■ **REQUIRED WORK**
Repeat, please, exactly the lines from the one that has "You are a GUI" through the end of the records below, with pictures dropped.

++++ LISTED RECORDS

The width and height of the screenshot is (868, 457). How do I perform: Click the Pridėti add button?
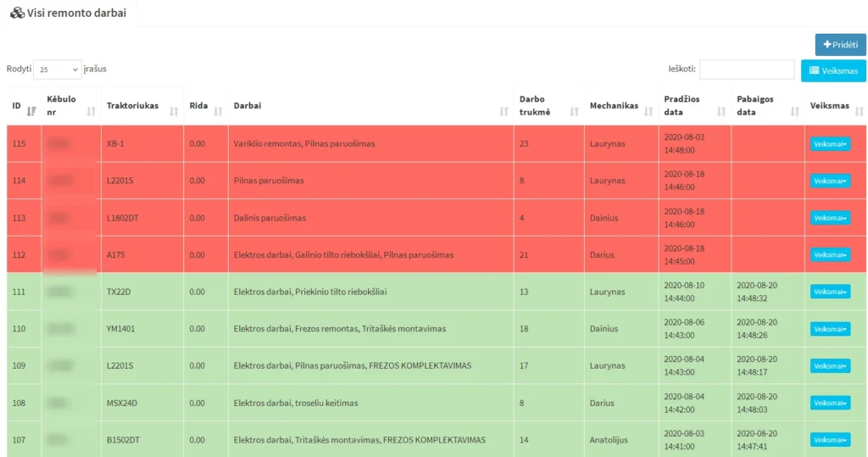pyautogui.click(x=840, y=44)
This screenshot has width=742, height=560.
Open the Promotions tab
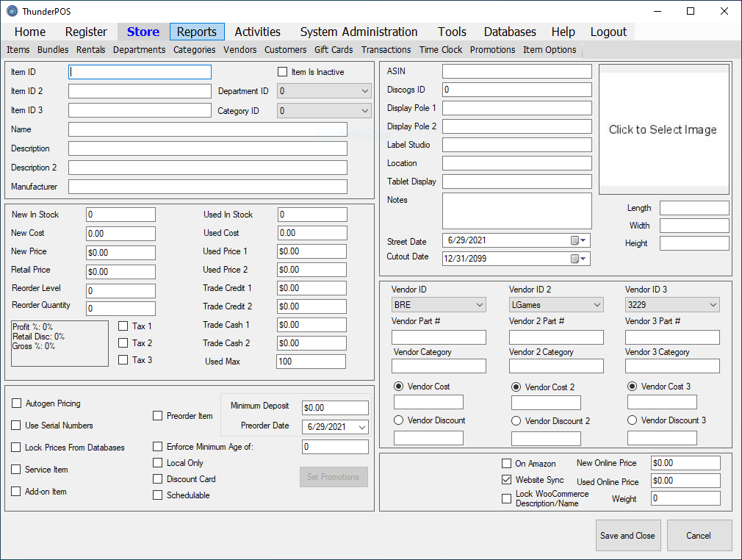click(492, 49)
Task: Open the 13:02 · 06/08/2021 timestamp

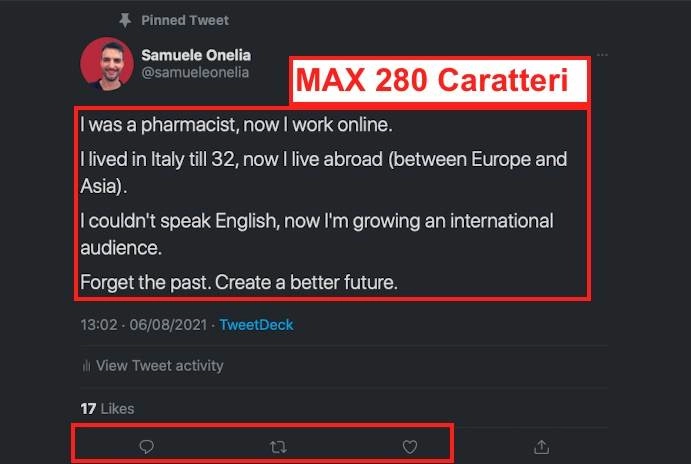Action: 143,325
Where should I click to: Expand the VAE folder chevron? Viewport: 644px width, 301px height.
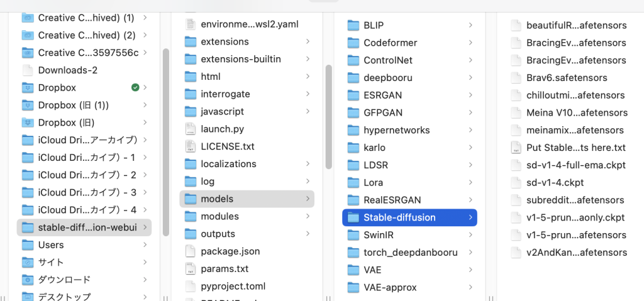click(x=470, y=270)

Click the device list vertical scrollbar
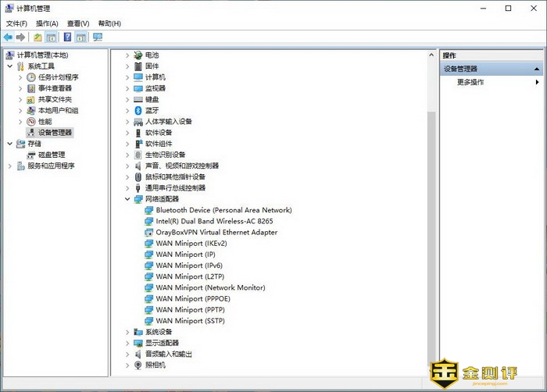(431, 234)
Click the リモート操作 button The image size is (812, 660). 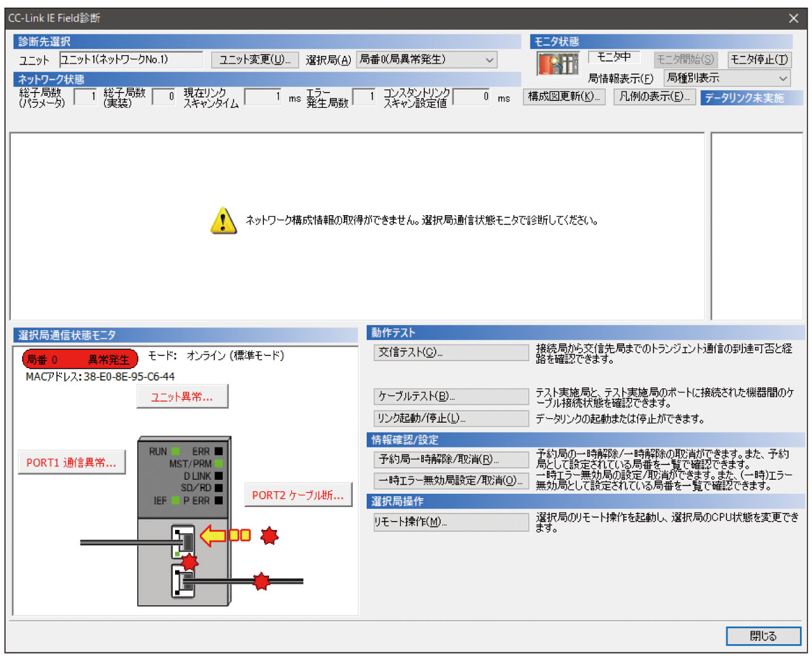[451, 522]
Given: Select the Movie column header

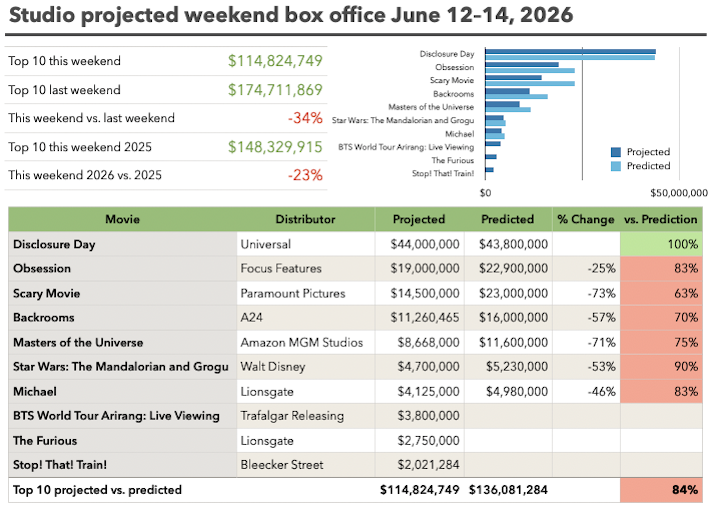Looking at the screenshot, I should [123, 219].
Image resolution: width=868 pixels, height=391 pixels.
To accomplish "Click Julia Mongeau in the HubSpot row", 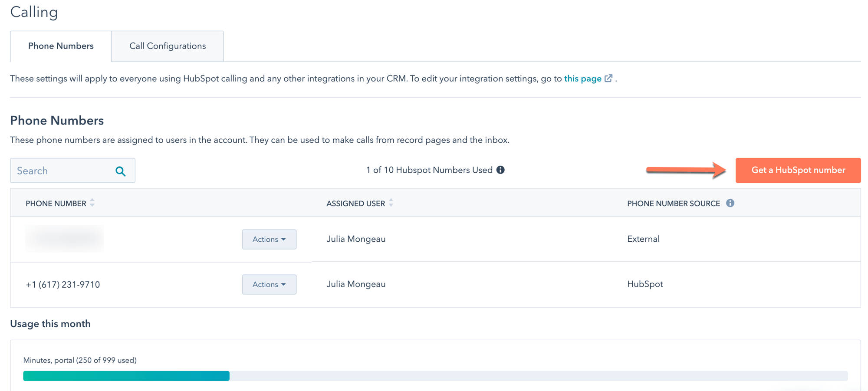I will click(x=356, y=284).
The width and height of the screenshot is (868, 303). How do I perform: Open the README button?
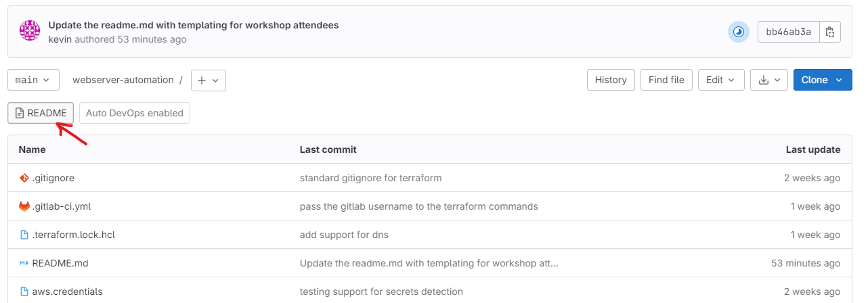tap(41, 113)
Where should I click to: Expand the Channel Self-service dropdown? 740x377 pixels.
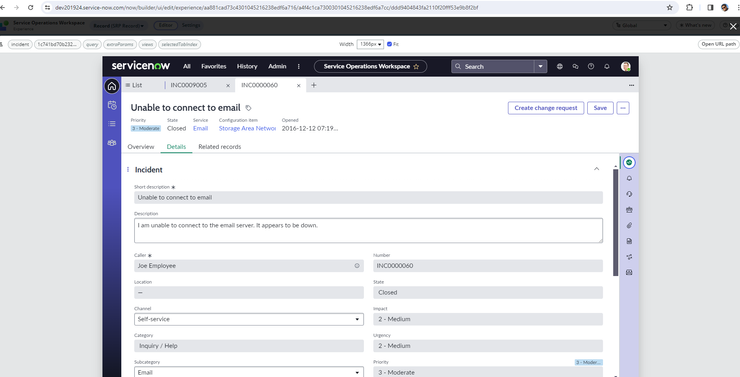point(249,319)
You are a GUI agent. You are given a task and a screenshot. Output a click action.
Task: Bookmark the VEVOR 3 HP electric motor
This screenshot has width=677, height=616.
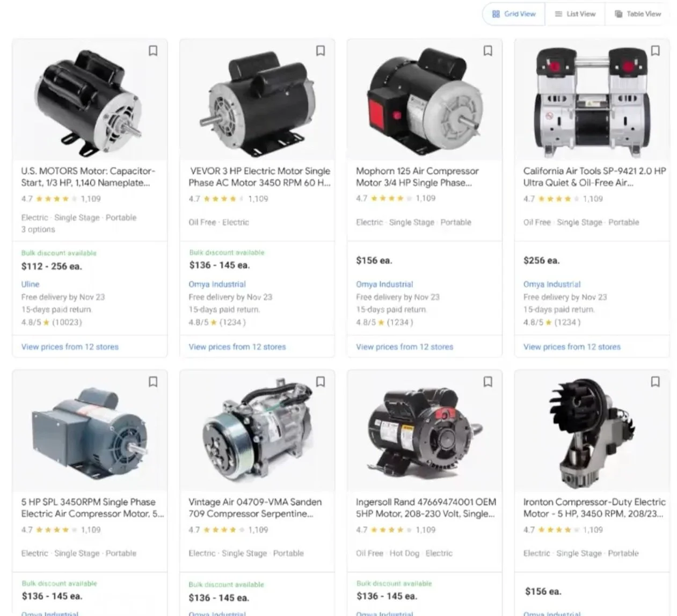(321, 50)
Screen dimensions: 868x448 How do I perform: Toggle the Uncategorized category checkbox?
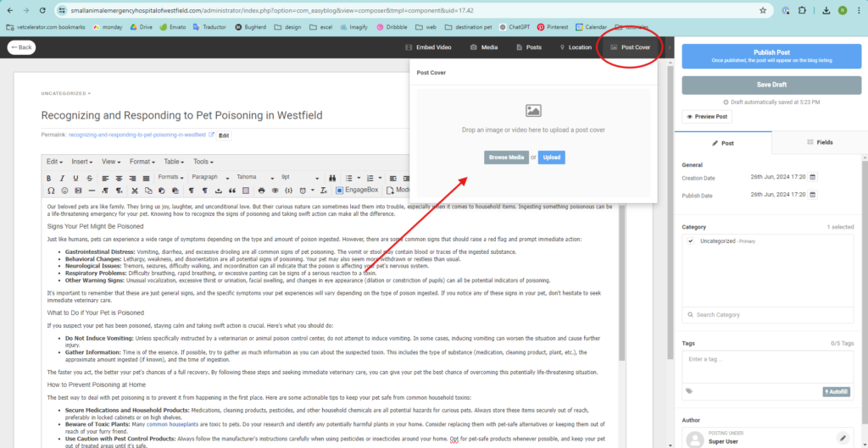(691, 241)
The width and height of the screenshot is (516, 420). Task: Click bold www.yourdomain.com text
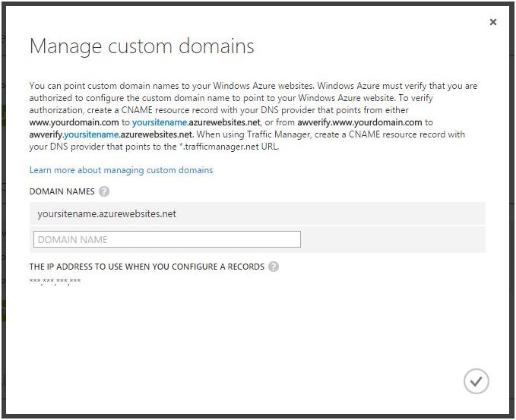74,122
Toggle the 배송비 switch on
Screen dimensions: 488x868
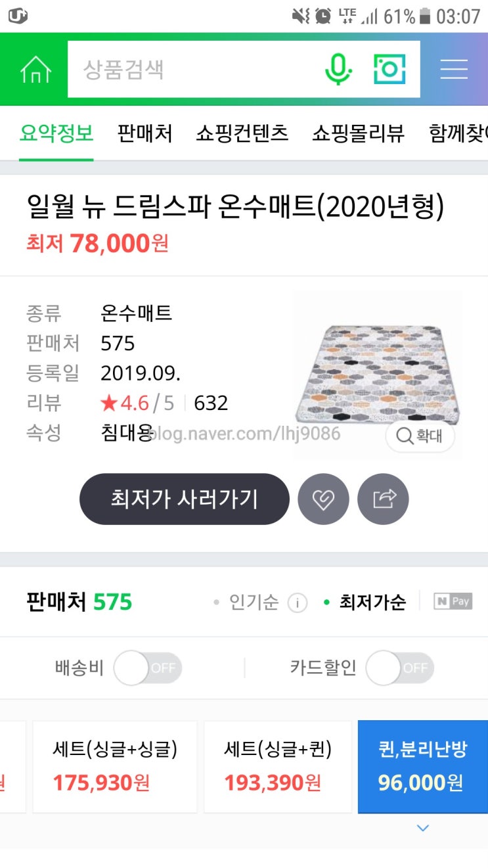148,668
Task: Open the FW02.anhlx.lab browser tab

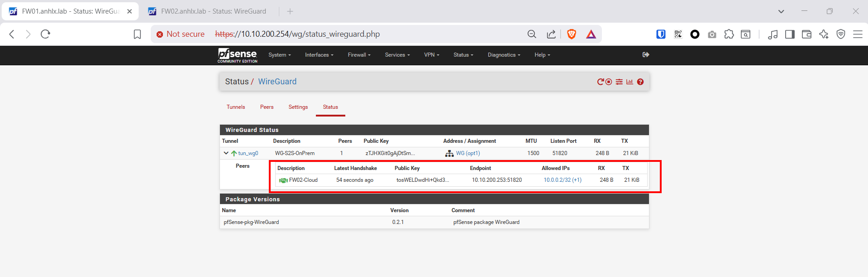Action: [213, 11]
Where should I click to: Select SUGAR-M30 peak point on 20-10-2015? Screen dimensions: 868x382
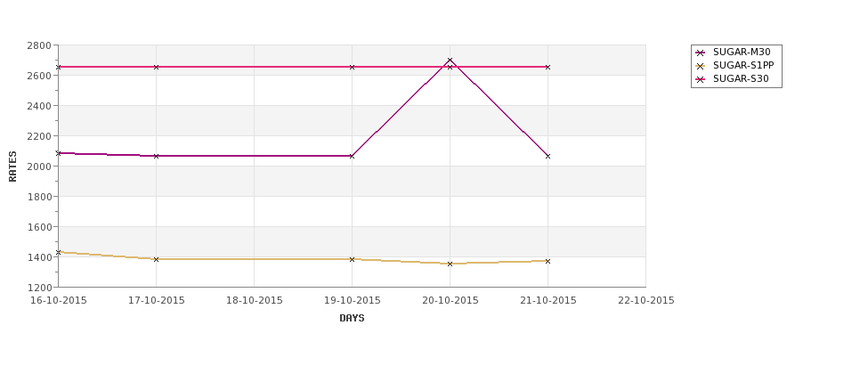450,60
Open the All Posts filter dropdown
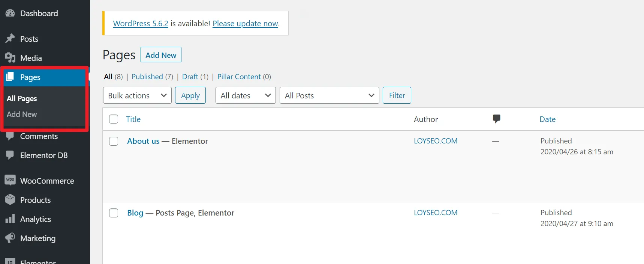Viewport: 644px width, 264px height. click(329, 95)
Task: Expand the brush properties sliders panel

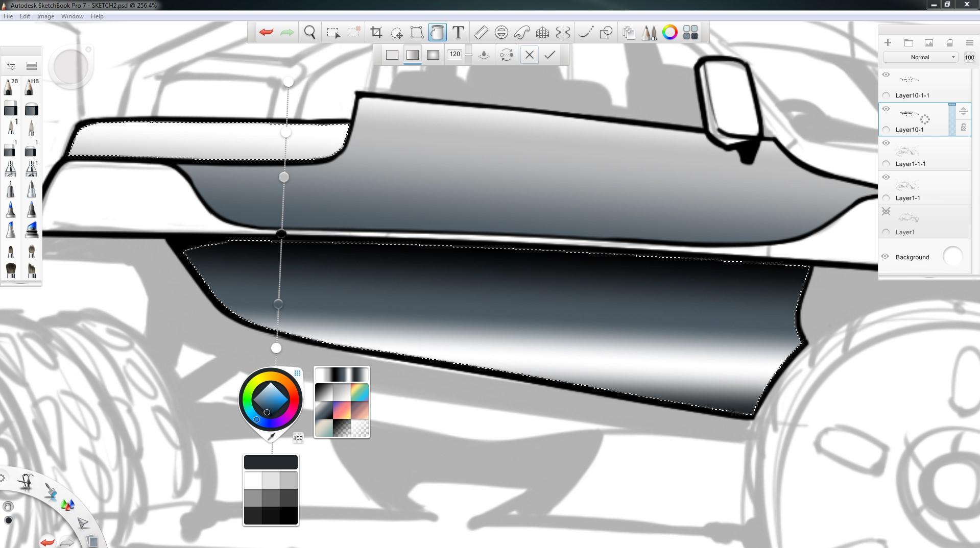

++++++++

■ **ANSWER TO THE PROBLEM**
You are a GUI agent. You are given a task and a screenshot. Output a click action.
Task: Bookmark the VEVOR 3 HP electric motor
This screenshot has width=677, height=616.
(321, 50)
Screen dimensions: 868x448 How do I perform: Toggle the Uncategorized category checkbox?
(691, 241)
The width and height of the screenshot is (516, 420). Task: Click bold www.yourdomain.com text
74,122
Toggle the 배송비 switch on
Screen dimensions: 488x868
148,668
Task: Open the FW02.anhlx.lab browser tab

Action: [213, 11]
Where should I click to: Select SUGAR-M30 peak point on 20-10-2015? Screen dimensions: 868x382
450,60
Open the All Posts filter dropdown
Viewport: 644px width, 264px height. click(329, 95)
Task: Expand the brush properties sliders panel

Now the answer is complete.